The Great Rift Valley of East Africa may have taken much longer to develop than previously believed, according to a new study that was led by scientists from James Cook University and Ohio University and published in Nature Geoscience .
The team's findings suggest that a major tectonic event occurred in East Africa as far back as 25-30 million years ago, rearranging the flow of large rivers such as the Congo and the Nile to create the unique landscapes and climates that mark Africa today. "The findings have important implications for understanding climate change models, faunal evolution and the development of Africa's unique landscape," said lead author and geologist Eric Roberts of the James Cook University in Australia.
The Rift is an example of a divergent plate boundary, where the Earth's tectonic forces are pulling plates apart and creating new continental crust. The East African Rift system is composed of two main segments, the eastern branch that passes through Ethiopia and Kenya, and a western branch that forms a giant arc from Uganda to Malawi, interconnecting the famous rift lakes of eastern Africa.
The traditional view holds that the eastern branch of this region is much older, having developed 15-25 million years earlier than the western branch.
Using an approach that included the dating of multiple minerals, such as zircons, contained within sandstones exposed in the western branch of the rift, the research team was first able to constrain the age of formation of the individual minerals and then use this information to estimate potential igneous source rocks that must have eroded at different points in the past to generate the sedimentary rocks. The team's work provides new evidence that the two rift segments developed synchronously, nearly doubling the initiation age of the western branch and the timing of uplift in this region of East Africa.
"A key piece of evidence in this study is the discovery of an approximately 25 million year old lake and river deposits in the Rukwa Rift (a segment of the western branch) that preserve abundant volcanic ash and vertebrate fossils. 'Fingerprinting' of these sediments reveals important information about when rifting and volcanism began in the western rift and how the landscape developed," Roberts said.

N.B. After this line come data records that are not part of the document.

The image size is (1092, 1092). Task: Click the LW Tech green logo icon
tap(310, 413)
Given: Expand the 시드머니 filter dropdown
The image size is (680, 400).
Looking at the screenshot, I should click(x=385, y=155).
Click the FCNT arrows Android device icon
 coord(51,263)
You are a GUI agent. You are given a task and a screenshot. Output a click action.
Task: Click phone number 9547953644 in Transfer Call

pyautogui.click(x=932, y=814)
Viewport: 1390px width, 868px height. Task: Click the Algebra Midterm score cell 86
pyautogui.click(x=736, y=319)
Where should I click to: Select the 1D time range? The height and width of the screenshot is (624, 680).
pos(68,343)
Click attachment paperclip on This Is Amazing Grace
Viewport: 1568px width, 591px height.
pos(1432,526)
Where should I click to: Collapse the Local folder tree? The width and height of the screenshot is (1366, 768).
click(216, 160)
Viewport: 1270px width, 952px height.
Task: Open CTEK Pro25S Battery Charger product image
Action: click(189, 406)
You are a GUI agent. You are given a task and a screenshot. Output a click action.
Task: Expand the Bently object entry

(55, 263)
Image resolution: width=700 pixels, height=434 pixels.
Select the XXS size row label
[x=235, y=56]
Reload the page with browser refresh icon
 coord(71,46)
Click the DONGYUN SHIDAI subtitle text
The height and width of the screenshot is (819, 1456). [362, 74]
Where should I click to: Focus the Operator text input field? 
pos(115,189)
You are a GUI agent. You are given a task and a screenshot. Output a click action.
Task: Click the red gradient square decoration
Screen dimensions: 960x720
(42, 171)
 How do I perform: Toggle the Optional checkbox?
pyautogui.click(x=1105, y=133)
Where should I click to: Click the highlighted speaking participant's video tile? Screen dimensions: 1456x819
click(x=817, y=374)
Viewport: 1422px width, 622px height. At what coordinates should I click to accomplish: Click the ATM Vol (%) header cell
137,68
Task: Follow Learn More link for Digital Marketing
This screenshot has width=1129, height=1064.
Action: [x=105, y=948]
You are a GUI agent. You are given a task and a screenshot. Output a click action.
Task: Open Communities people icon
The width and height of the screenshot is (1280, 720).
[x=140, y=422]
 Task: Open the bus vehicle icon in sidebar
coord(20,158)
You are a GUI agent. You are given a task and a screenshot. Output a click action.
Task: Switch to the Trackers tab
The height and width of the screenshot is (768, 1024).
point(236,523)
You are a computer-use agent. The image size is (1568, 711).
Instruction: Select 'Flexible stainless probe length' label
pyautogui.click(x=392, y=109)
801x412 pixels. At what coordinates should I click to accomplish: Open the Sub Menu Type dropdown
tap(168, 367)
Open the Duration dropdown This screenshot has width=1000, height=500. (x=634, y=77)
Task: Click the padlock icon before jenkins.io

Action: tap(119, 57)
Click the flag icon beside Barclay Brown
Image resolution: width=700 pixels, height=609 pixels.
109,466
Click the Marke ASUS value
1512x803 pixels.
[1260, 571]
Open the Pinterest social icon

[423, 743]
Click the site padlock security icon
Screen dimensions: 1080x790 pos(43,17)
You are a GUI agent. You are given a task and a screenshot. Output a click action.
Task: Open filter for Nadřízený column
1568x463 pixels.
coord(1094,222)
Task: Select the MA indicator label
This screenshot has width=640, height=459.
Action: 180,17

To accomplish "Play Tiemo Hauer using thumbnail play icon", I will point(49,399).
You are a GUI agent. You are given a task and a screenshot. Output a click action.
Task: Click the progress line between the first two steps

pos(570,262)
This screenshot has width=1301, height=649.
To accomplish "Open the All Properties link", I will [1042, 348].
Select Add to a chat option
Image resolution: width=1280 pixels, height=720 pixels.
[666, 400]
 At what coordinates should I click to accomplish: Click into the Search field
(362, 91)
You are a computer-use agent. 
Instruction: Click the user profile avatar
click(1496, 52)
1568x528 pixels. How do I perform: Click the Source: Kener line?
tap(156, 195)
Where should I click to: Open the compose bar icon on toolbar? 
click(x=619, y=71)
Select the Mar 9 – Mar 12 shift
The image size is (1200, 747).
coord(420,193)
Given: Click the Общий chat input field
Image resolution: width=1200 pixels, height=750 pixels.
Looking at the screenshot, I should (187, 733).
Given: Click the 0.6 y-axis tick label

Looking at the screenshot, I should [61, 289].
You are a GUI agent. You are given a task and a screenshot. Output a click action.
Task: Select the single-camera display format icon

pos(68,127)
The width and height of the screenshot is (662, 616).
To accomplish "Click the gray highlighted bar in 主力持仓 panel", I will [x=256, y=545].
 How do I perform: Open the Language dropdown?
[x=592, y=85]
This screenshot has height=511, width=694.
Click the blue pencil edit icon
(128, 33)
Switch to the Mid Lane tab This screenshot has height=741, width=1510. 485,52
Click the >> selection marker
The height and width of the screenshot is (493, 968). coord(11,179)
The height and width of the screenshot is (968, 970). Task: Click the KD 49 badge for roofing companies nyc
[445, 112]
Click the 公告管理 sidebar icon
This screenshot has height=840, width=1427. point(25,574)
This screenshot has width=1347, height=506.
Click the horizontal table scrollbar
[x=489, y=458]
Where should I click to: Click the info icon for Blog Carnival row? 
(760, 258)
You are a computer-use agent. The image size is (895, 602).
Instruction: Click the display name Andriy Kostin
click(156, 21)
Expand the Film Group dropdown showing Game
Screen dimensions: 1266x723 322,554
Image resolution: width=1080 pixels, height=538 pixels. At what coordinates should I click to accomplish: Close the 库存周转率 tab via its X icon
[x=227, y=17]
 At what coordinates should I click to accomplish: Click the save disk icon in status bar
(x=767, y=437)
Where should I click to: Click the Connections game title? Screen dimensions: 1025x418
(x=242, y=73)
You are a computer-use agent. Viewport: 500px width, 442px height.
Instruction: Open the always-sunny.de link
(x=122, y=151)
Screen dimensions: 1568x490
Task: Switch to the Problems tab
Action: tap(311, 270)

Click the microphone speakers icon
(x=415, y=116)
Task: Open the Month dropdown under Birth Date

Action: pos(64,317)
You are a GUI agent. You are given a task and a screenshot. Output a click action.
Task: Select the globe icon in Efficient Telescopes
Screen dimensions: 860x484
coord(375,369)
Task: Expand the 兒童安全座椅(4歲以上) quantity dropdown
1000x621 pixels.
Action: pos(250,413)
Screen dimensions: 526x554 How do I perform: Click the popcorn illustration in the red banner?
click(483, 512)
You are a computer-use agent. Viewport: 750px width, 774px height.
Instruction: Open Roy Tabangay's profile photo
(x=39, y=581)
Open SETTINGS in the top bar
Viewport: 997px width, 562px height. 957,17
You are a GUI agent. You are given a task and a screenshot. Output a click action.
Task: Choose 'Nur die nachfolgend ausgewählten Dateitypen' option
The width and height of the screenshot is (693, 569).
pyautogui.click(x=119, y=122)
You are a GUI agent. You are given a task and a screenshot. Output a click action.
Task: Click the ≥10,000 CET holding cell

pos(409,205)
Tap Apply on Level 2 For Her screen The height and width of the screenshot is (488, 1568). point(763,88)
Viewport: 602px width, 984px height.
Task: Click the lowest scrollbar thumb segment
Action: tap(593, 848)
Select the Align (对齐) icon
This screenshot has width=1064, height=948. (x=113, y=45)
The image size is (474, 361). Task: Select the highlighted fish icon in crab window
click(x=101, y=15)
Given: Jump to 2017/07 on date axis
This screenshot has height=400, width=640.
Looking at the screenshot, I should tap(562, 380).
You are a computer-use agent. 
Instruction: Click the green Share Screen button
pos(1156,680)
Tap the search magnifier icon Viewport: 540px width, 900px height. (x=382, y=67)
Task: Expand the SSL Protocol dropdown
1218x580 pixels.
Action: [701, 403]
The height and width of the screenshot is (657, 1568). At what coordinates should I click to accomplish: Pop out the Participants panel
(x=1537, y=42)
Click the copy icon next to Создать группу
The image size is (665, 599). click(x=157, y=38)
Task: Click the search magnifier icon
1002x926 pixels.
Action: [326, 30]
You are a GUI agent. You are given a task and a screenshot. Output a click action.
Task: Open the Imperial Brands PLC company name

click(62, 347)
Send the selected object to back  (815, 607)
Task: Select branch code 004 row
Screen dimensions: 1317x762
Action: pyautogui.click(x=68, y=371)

The team's research, funded by the U.S. National Science Foundation, the Louis B. Leakey Foundation and the National Geographic Society, underscores an integration of biological and geological approaches essential for addressing complex issues in Earth history.
"Although this work was initiated to help constrain the age of rocks in the Rukwa Rift Basin of southwestern Tanzania, it has provided novel data that address a number of other, large-scale phenomena that have shaped the surface of the region and the continent," said O'Connor, associate professor of anatomy in Ohio University's Heritage College of Osteopathic Medicine.